Two diamonds with clearly noticeable surface-reaching fractures. Fracture-filling treatment would render these cracks virtually invisible to the naked eye.

A set of diamonds whose fancy colors have been achieved through irradiation. Several irradiation alternatives are available today, with the most commonly used being neutron bombardment in a nuclear reactor.


Other risks do not concern the gemstone’s physical properties, but rather are reputational, and refer to improprieties that occur in the chain of distribution leading up to the final sale. The most well-known of such risks are conflict diamonds, which according to the current definition are stones that were derived from rough merchandise, where the revenues generated were used to finance civil conflict.

Other reputational risks include those associated with money laundering and terrorist financing. Because of they are of high value, easily transportable because of small size and are fungible, diamonds are regarded by many authorities as being akin to currency, and so are subject to similar scrutiny.

A number of other reputational risk should be considered, among them child labor; poor health and safety standards in in the mines and cutting and polishing factories, and environmental damage. In the diamond industry, however, where well over 95 percent of the goods flowing into the pipeline are mined and sold by established mining companies, these risks are minimal, at least compared to colored gemstones, where up to 80 percent of production comes from artisanal sources.



For buyers of diamonds, be they merchandise that will be set in jewelry or goods bought for investment purposes, it is possible to take measures that will mitigate the various risks almost completely.

A growing proportion of diamonds are being routinely screened for synthetics today, and systems that can screen large number of smaller and lower cost goods are becoming more commonly available.

Diamonds that are submitted to reputable gemological laboratories for grading are also routinely tested to ascertain whether they are natural or synthetic, or subject to what is considered a treatment, including fracture filling, laser drilling, HPHT and color irradiation. If detected the treatment will be described on the diamond grading report. If the diamond is found to be synthetic, a different grading report will typically be issued, clearly indicating that this is a laboratory-grown diamond.

A Kimberley Process certificate issued on a parcel of rough diamonds by the European Union.

Ethical and reputational risk requires a degree of due diligence on the part of diamond traders. According to resolutions passed by the United Nations Security Council, trading and export of rough diamonds is limited to countries that are members of the Kimberley Process. This means that every time rough diamonds are exported, they are checked and sealed by an official Kimberley Process Authority, which issues them with a certificate, to verify that they were obtained from sources not associated with armed conflict.

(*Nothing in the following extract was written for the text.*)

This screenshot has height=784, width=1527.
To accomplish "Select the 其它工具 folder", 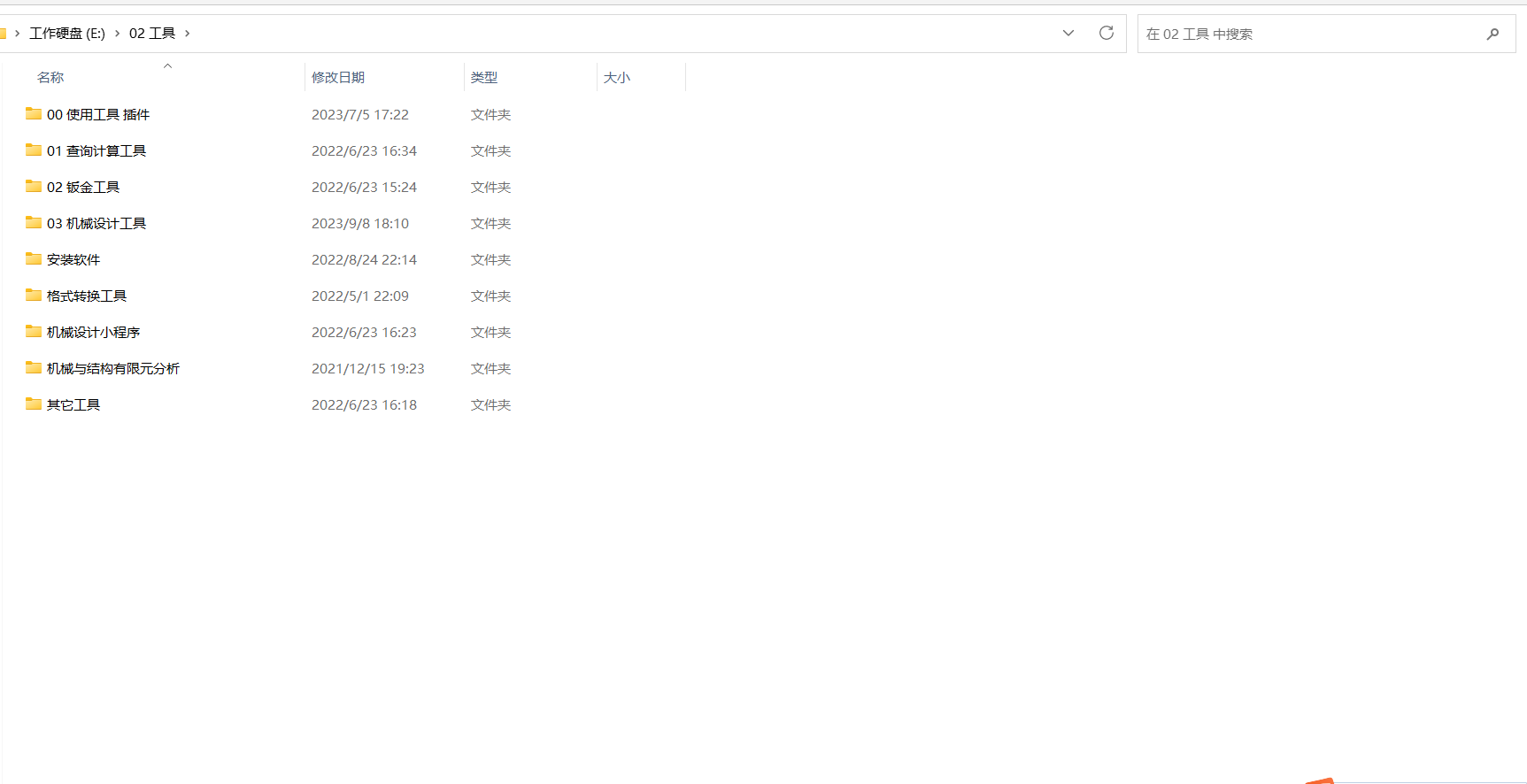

Upon entry into a new country, the parcel is examined and the certificate checked and recorded by that nation’s Kimberley Process Authority.

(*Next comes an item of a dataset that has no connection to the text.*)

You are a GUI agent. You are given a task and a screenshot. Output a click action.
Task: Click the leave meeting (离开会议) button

Once a diamond has been polished, it is no longer subject to KP regulations, but the World Diamond Council, which is the body representing the industry in the Kimberley Process, introduced what is referred to as the System of Warranties, in which every time a polished diamond changes hands the buyer if issued with an invoice containing a declaration that it was obtained from a non-conflict source.

Responsible supply chain management systems are becoming more widely used in the industry, and while being introduced voluntarily, there is increasingly pressure to do so from major jewelry retailers, who have declared that they will only obtain supply from companies that are  compliant with a recognized system. Most probably the most well-known of those is that created by the Responsible Jewelry Council, which today has more than 1,000 members worldwide, with about two thirds them have undergone third part auditing to ensure that they meet compliance standards. Among them is MID Diamonds.

A certificate awarded in 2017 by the Responsible Jewelry Council to MID House of Diamonds, attesting that the company had been found by independent audit to be compliant with the RJC’s strict Code of Practice.